The One Who Became TikTok Famous
Yes, this is a new category. Nigerian lecturers are now on TikTok. Dancing. Lip-syncing. Making content that gets thousands of views. The same person who marks your exam is doing trending audio challenges.
It's weird. It's unexpected. It's actually kind of humanizing. Turns out lecturers are people who exist outside lecture halls. They have personalities beyond "person who determines whether you graduate." Some students find their lecturers' accounts and don't know what to do with this information. Do you follow? Do you like the posts? Do you pretend you never saw anything?
The safest approach: whatever happens on TikTok stays on TikTok. Never mention it in class.
Survival Strategies That Actually Work
Understanding lecturer types is step one. Here's what actually helps:
Study your lecturer's style early. First two weeks, figure out what they want. Do they prefer detailed answers or concise ones? Do they reward attendance or ignore it? Do they test from notes or textbooks? This intel saves you.
Build networks before you need them. Connect with seniors who've taken the course. Join departmental groups. Know which lecturers have reputations and plan accordingly.

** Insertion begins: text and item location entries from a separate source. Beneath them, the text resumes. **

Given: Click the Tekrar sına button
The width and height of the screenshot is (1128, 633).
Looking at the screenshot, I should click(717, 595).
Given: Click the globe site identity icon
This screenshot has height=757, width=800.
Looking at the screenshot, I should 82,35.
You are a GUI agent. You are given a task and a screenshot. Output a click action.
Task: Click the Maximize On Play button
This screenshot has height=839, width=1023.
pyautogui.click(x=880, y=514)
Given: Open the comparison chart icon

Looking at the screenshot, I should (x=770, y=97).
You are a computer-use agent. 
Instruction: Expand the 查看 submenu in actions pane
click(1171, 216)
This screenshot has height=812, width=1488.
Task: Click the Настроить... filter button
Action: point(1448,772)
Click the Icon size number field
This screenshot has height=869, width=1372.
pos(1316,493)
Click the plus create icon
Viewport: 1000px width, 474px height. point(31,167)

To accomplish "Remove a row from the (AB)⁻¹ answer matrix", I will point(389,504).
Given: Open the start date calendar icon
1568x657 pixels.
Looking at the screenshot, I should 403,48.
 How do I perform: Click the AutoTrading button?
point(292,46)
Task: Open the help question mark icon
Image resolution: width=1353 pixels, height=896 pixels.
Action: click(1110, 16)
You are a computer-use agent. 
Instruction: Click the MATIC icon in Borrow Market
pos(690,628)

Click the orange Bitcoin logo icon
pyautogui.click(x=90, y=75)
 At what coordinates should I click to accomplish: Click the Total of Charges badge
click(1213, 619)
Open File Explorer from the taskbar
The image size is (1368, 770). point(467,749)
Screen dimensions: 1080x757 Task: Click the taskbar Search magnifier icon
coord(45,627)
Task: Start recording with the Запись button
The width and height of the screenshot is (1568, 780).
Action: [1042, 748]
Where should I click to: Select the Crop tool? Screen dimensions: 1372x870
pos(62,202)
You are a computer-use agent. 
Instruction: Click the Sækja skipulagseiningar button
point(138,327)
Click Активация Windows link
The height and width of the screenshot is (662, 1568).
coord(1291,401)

Attend classes even when it seems pointless. Attendance marks exist. Lecturers remember faces. And sometimes, the one class you skip is the one where they announce something important.
Keep records. Notes. Assignments. Test scores. Everything. When there's a grading dispute, documentation is your only defense.
Know the actual good ones. When you find lecturers who genuinely care about teaching, invest in those relationships. They're often the ones who'll write recommendations, connect you to opportunities, and actually help when things go wrong.
The Bigger Picture
Nigerian university lecturers operate in a system that often undervalues teaching. Research brings recognition. Publications bring promotion. But actually helping students learn? That's harder to measure and easier to ignore.
Many lecturers are overworked and underpaid. They handle course loads that would be split among three people at foreign universities. They deal with administrative nonsense that eats into teaching time. Some are genuinely doing their best within impossible constraints.
Others have checked out. Burned out. Given up. They show up because it's their job, not because they care about outcomes. Students become obstacles rather than the point of the work.
As a student, you can't change the system. But you can navigate it. Learn which battles to fight and which to avoid. Find the lecturers worth respecting and invest in those relationships. Accept that some courses are just about survival, not learning.
And when you finally graduate—after navigating all the lecturer types, surviving all the unexpected tests, and figuring out the unwritten rules—you'll have skills that go beyond any course content. You'll know how to deal with difficult authorities, unclear expectations, and systems that don't always make sense.
That's the real Nigerian university education. The lecturers are just part of the curriculum.